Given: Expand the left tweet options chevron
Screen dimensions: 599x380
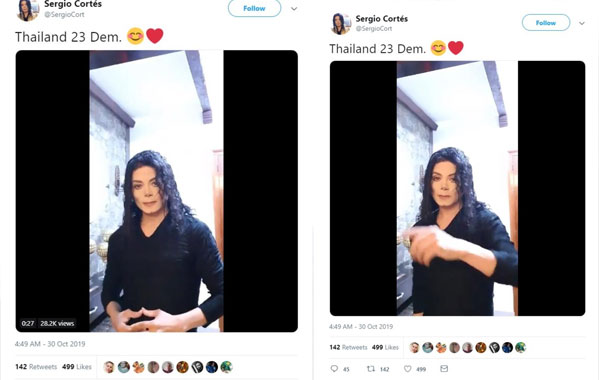Looking at the screenshot, I should (294, 8).
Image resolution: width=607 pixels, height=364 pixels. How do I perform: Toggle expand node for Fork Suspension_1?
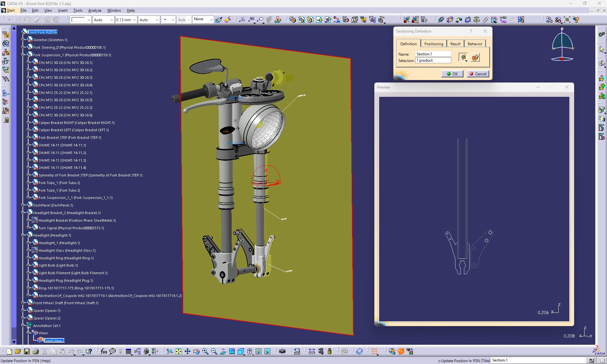[23, 55]
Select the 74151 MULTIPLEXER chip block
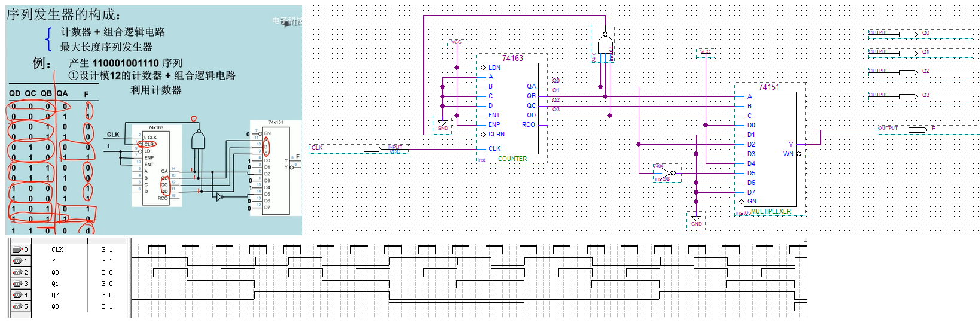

#### Brief
Only the pictures stay behind; everything else in the data above is to be retyped exactly.

#### Solution to this task
Given: Expand the left tweet options chevron
Screen dimensions: 599x380
Looking at the screenshot, I should (294, 8).
Image resolution: width=607 pixels, height=364 pixels. How do I perform: Toggle expand node for Fork Suspension_1?
[23, 55]
Select the 74151 MULTIPLEXER chip block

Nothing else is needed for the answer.